Christians are under orders not to sin. We can’t do this, but we are under orders to repent and invoke God’s power to keep us. We have an advocate before the Father, our savior, Jesus Christ. We are under orders, as the stinging, preserving, disinfecting, seasoning salt of the earth, to call a sin a sin, and to announce its conflict with God’s moral law. But hatred is not in our orders.

Hatred is possibly a very imaginative way of passing the buck of sin when it should already have been passed. Why hate gays? Why hate any unregenerate people? Sin is sin; either it burdens the sinner, or it has been left at the cross of Christ by a divine grace in which the sinner had no part at all.

Our sin should already have been left at the cross of Christ. There is no reason to call another’s sin worse than our own and to hate him for it to somehow make our own sin look better. If we’re trying to shift the burden a bit by hating someone else’s and calling it “worse,” then maybe we haven’t unburdened ourselves of our own sin and left it where it belongs. Our burden requires no lightening if it has been shed.

We aren’t to fellowship with those who live in active opposition to the law of God. What fellowship has light with darkness? But we certainly are not to hate them, either. And I submit that true Christians don’t hate gays, because they know that “there but for grace,” they themselves could be anything hateful at all.

Salvation is not a testimony that we could never have been worse sinners than we were; it is a testimony of the “power of God unto salvation.” (Romans 1:16) “…lest any man should boast” (Ephesians 2:9), if I may conflate.

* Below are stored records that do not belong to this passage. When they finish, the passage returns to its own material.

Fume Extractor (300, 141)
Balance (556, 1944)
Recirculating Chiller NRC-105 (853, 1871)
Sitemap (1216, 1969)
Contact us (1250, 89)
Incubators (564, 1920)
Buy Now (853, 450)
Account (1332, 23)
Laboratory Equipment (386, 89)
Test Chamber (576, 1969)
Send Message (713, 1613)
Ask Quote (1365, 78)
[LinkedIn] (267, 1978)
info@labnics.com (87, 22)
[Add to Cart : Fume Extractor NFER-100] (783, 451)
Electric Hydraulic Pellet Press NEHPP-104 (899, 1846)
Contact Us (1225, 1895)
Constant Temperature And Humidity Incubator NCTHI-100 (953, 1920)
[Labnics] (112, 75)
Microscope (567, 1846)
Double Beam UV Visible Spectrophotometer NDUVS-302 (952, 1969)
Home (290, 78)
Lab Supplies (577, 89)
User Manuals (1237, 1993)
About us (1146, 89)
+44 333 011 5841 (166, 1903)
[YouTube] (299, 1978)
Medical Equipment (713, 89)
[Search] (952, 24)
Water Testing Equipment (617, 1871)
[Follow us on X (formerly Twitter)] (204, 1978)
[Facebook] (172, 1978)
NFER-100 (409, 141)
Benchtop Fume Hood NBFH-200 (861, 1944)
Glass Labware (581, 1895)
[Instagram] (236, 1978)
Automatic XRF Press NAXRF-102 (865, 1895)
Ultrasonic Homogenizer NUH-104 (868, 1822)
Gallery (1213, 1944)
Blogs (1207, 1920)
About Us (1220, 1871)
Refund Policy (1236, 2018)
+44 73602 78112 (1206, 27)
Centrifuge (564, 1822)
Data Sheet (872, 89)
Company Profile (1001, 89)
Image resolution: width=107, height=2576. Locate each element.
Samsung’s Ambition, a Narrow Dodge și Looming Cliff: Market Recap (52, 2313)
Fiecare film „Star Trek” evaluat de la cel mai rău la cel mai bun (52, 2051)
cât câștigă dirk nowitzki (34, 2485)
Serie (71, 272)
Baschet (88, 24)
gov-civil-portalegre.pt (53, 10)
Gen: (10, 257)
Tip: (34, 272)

Now the hard part. If you remain a practicing homosexual, you are not a Christian. It is impossible, because you have not repented your sin and removed yourself from it–and your practice is sin and you know all the places it says so in the Bible. Very simply, sin still dominates your life. Paul says to his Corinthians, “and such were some of you,” not, “and such are some of you.” You can go to church and profess love for Christ and his love for you, but it isn’t happening. If you’re in an “open and welcoming” church, you’re in a happy lie. If you’re in a true church, and your sin is open, people should talk to you about it, unless you choose to avail yourself of a church as a public accommodation and not as a place of worship. But they should not hate you.

I think Elton John is a very burdened person, given over to sin, vain imaginings of his importance and his rights, and false ideas of true religion. In his reprobate mind he his blameless. But, like everyone else, he is full of sin that needs cleansing, repentance, and forgiveness. He doesn’t need hatred.

We can never merit God’s gift of salvation from the dominion of sin. We cannot make ourselves worthy of the gift before or after receiving it. It’s free, in spite of what we are. But we are told that if we do not forgive, our heavenly Father will not forgive us. (Matthew 6:15) The servant who was forgiven his debt to his lord, and then in turn persecuted those who owed him, was delivered to the tormentors. (Matthew 18:23-34)

Our forgiveness cannot save Elton John, or anyone else; only God’s forgiveness can, and it does not seem that Mr. John has asked for forgiveness and healing. If Elton John’s sin is worse than our own in our minds, it makes us look good in our own minds, and we are not good. And if we still need to look good, maybe we’re still trying to hide that bundle, and we haven’t laid it down as we must.